§ AIM OF THE TASK
In the mailing-list excerpt, why does the writer find it odd to have both the B44_DMARX_PTR value and the EOT bit on a descriptor?

— Begin SOURCE —

On Tue, 5 Jul 2011 18:06:44 -0400
Neil Horman <nhorman@tuxdriver.com> wrote:

> On Tue, Jul 05, 2011 at 10:15:40PM +0200, Eric Dumazet wrote:
> > Le mardi 05 juillet 2011 à 22:02 +0200, Eric Dumazet a écrit :
> > > Le mardi 05 juillet 2011 à 15:53 -0400, Neil Horman a écrit :
> > > > I think this is a goo idea, at least for testing.  It seems odd to me that we
> > > > have the B44_DMARX_PTR value which indicates (ostensibly) the pointer to the
> > > > descriptor to be processed next (the documentation isnt' very verbose on the
> > > > subject), along with the EOT bit on a descriptor.  It seems like both the
> > > > register and the bit are capable of conveying the same (or at least overlapping)
> > > > information.
> > > > 
> > > > I think what I'm having the most trouble with is understanding when the hw looks
> > > > at the EOT bit in the descriptor.  If it completes a DMA and sees the EOT bit
> > > > set, does the next DMA occur to the descriptor pointed to by the DMARX_ADDR
> > > > register?  Of does it stall until such time as the DMARX_PTR register is rotated
> > > > around?  What if it doesn't see the EOT bit set?  Does it just keep going with
> > > > the next descriptor?

— End SOURCE —
— Begin SOURCE EXCERPT —

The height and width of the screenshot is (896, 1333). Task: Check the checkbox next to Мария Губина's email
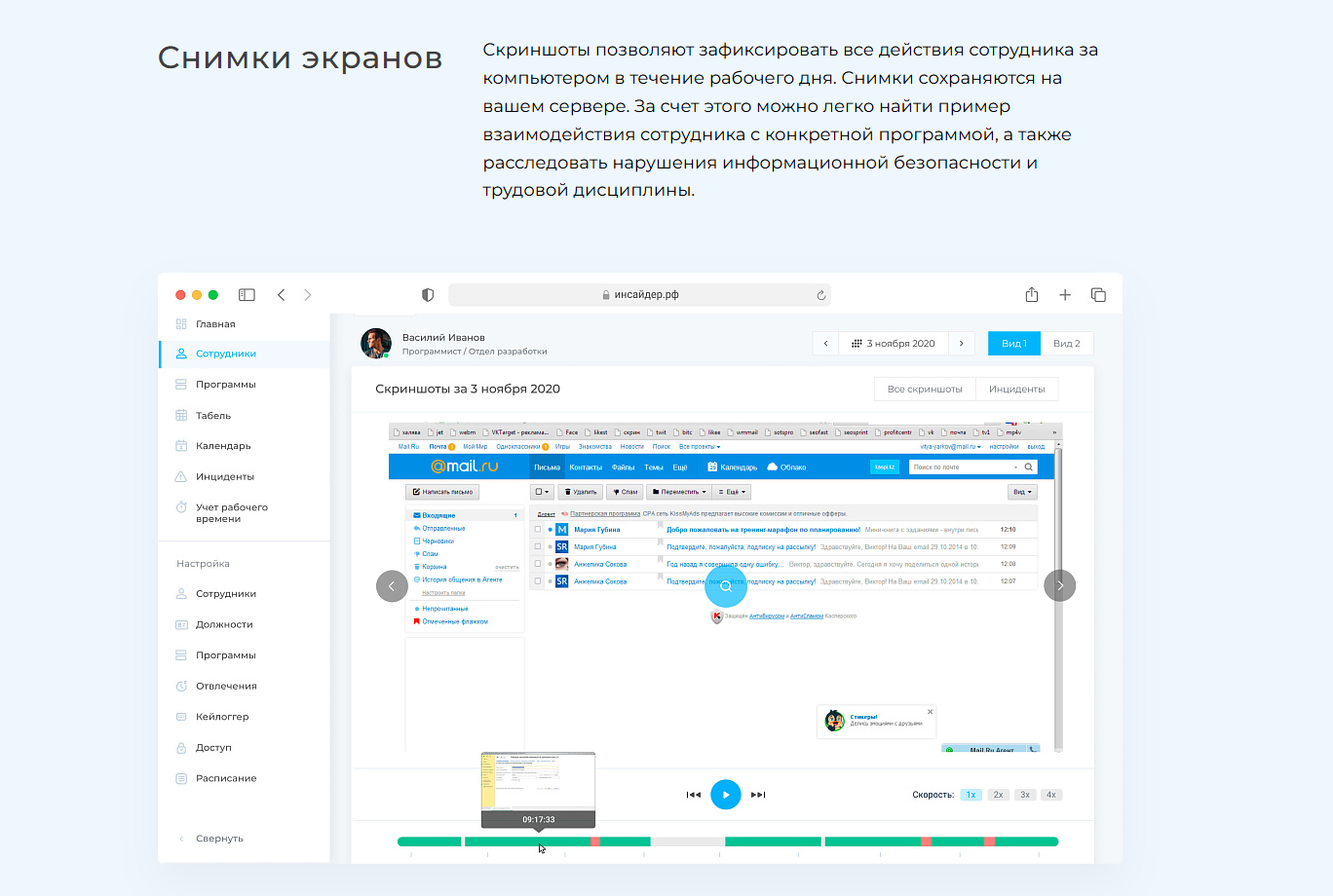tap(538, 529)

— End SOURCE EXCERPT —

§ CORRECT RESPONSE
The writer finds it odd because the register and the bit both seem able to convey the same, or at least overlapping, information. B44_DMARX_PTR ostensibly points to the next descriptor to be processed, and the EOT bit is set on a descriptor.